Evaluation and Mobile Integration of Object Detection Models in AI-Based Industrial Training

Understanding the 5S Methodology Through Serious Games

Press enter or click to view image in full size

A heartfelt acknowledgment to Mouad Barras for his insightful, applied, and forward-thinking research. His work serves as a vital link between AI innovation and industrial training, demonstrating how artificial intelligence can enhance and support human learning rather than replace it.
This article revisits and expands upon his study, offering a more human-centered narrative that bridges technical depth with real-world significance, making the insights accessible to researchers, educators, and industry professionals alike.

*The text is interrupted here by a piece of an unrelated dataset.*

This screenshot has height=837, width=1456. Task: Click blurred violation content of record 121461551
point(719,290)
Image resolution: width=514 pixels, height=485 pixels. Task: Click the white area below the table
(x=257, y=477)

Read the original paper on ResearchGate

Introduction: From Discipline to Intelligence

In modern industries, training efficiency and operational excellence are inseparable. The Japanese 5S methodology : Sort, Set in Order, Shine, Standardize, and Sustain remains one of the most effective frameworks for achieving productivity and safety. Yet, the real challenge lies in how people learn and retain these principles in the workplace.

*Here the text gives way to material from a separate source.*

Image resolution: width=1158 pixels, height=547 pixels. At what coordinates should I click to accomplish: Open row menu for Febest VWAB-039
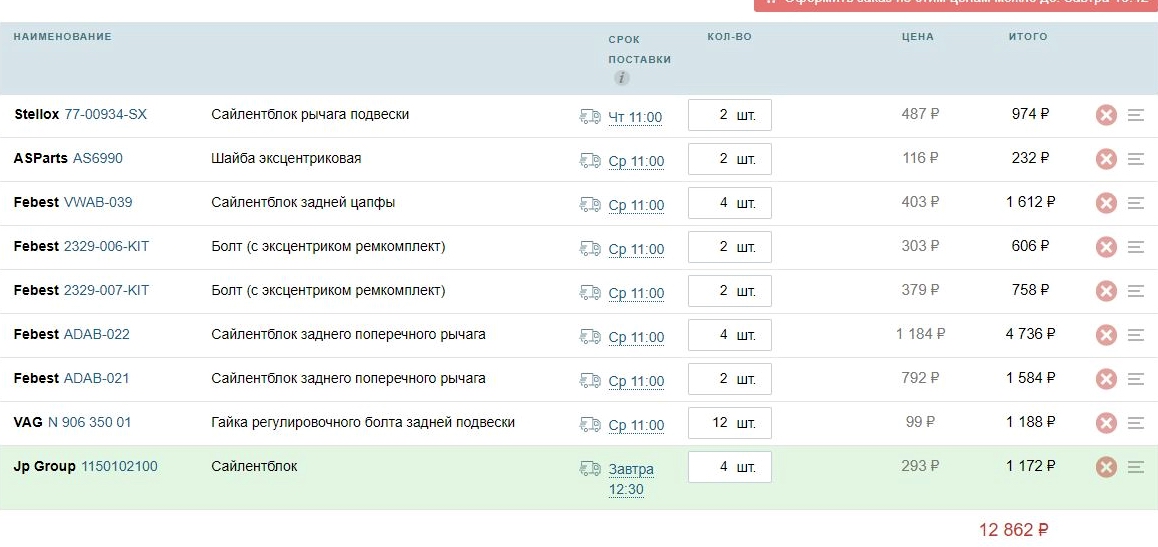[x=1135, y=203]
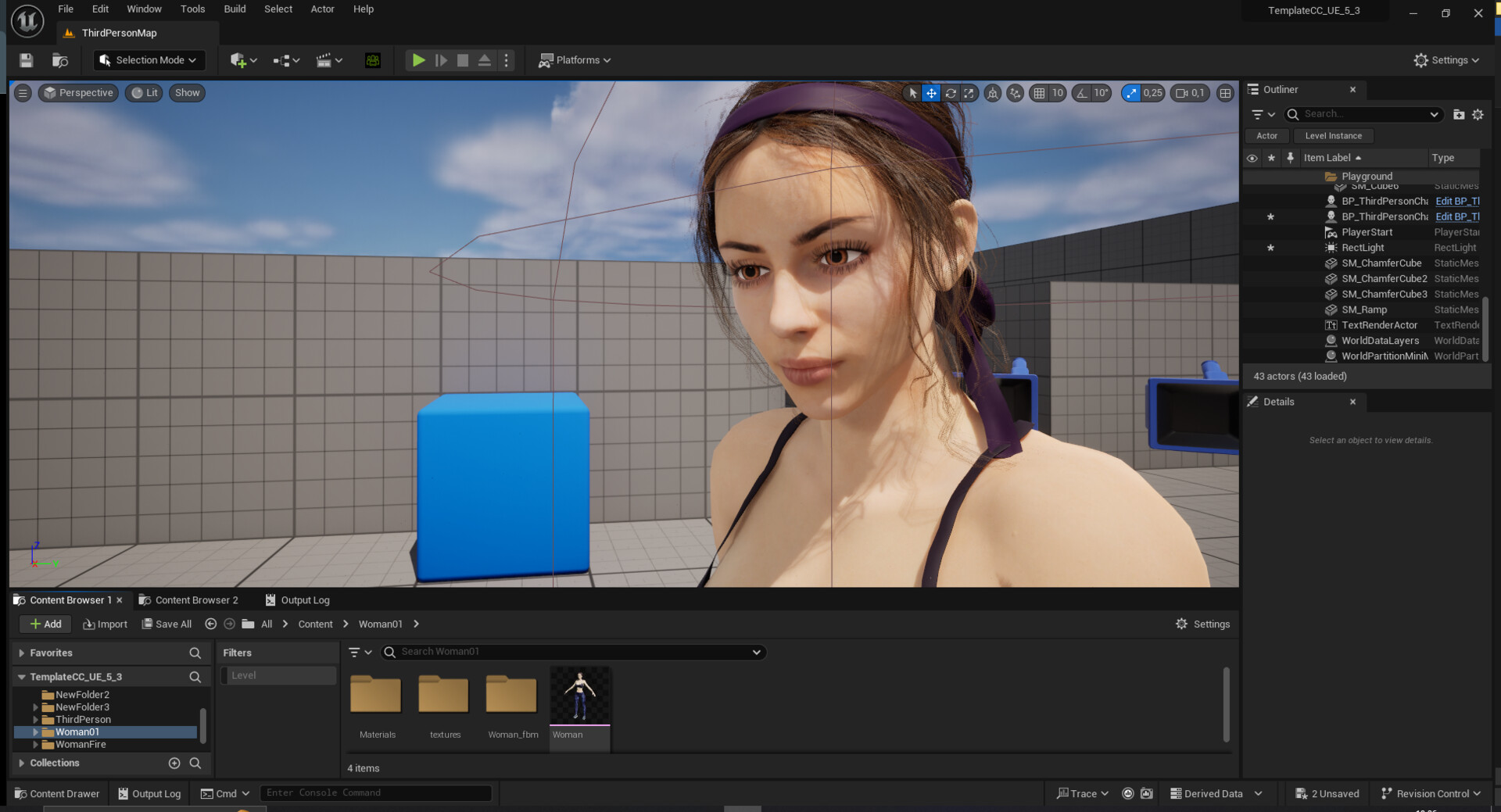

Traditional lectures and checklists are often static. They don’t simulate the complexity, spatial reasoning, or instant decision-making that real industrial settings demand.

That’s where Artificial Intelligence (AI) and serious games enter the scene.
By integrating real-time object detection within an interactive game-based learning platform, trainees can visually engage with the environment, get instant feedback on their actions, and internalize the 5S process dynamically.

Mouad Barras’s research explores precisely this: deploying object detection models on Android mobile devices, offline, to support professional training through gamified experiences.

Dataset: The Foundation of Intelligent Learning

Every AI system is only as good as the data that shapes it. In this research, the dataset design and collection played a crucial role in achieving accurate and realistic performance for 5S-based learning.

Dataset Composition and Structure

The dataset used in the study was specifically curated for industrial training environments, with an emphasis on visual realism, object diversity, and scenario-based labeling.

It contains multiple 5S scenarios, but Scenario 2 — Seiton (Set in Order) was the most extensive and representative one.
It was therefore chosen as the benchmark for testing and model comparison.

A part of the dataset for seiton scenario

Press enter or click to view image in full size

5S Methodology Scenarios

The Seiton dataset was particularly challenging due to its realistic visual complexity — different lighting conditions, varied camera angles, partial occlusions, and a wide range of object classes such as tools, containers, cables, and safety equipment.

Annotation and Format

Each image was annotated using the YOLO format, which defines:

Bounding box coordinates (x_center, y_center, width, height)
Class ID (e.g., tool, box, marker, etc.)

The dataset ensured:

Balanced class distribution, avoiding bias toward overrepresented items
High annotation precision, verified through visual inspection
Train/validation/test splits optimized for generalization

This rigorous dataset design allowed the models (YOLOv8, YOLOv9, Faster R-CNN) to learn robust spatial and semantic representations of industrial objects in context.

Why the Dataset Matters

Unlike common object detection datasets (COCO, Pascal VOC), this dataset is domain-specific — tailored for industrial organization and cleanliness training.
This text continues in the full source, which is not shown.